At the same time, Tebow does not and has not at any point carried himself with the obnoxious moralizing and cynical political posturing which most Americans have come to associate with the evangelical movement. Tebow’s ad and his genuflecting seem, well, genuine, and motivated less by right-wing demagoguery than a simple set of morals. He’s no Jerry Falwell, more of a Ned Flanders, and as such, his message is only making a big ripple through the kinds of folks who already are receptive to his message. Sure, the ad means to normalize their message through a veneer of friendliness, but young voters aren’t exactly rallying to the right-wing camp.

So while I disagree with them, I don’t think Tebow’s beliefs are particularly threatening, especially because he isn’t in a place to influence actual policy. Frankly, the NFL culture has bigger and much more systemic issues than one Christian quarterback; just look at Ben Roethlisberger, and think about who you’d rather cheer for. 

More than likely, his publicists won’t even react to the petition to have Tebow produce an It Gets Better video, and they would probably argue they have no obligation to. Now that Tebow has spoken out on abortion, though, he has made himself a political figure rather than merely a cultural lightning rod.

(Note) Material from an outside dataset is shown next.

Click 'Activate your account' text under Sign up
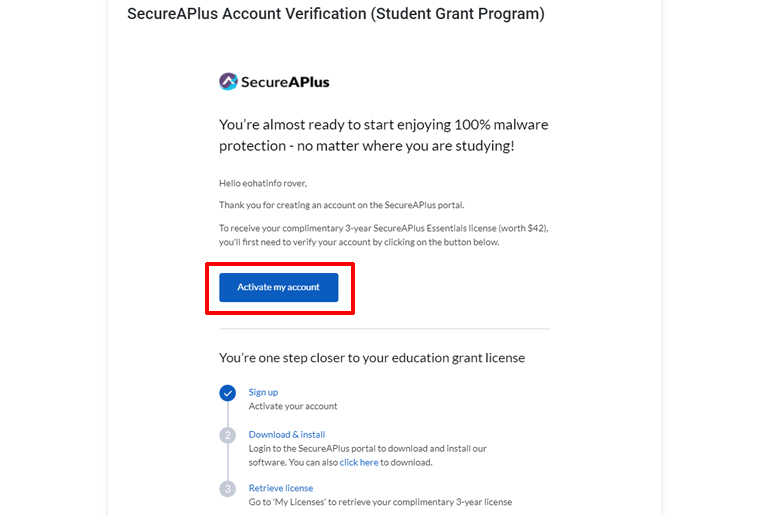The height and width of the screenshot is (515, 780). pyautogui.click(x=292, y=406)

It would be reprehensible if Tebow refused to participate on the grounds that preventing suicide by gay teens isn’t Christian, because if I learned anything from church, Christians are commanded to not be bigots. At the very least, Tebow should issue a statement telling us that he supports the goal of preventing gay teens from committing suicide, a message everyone should agree with regardless of their social views.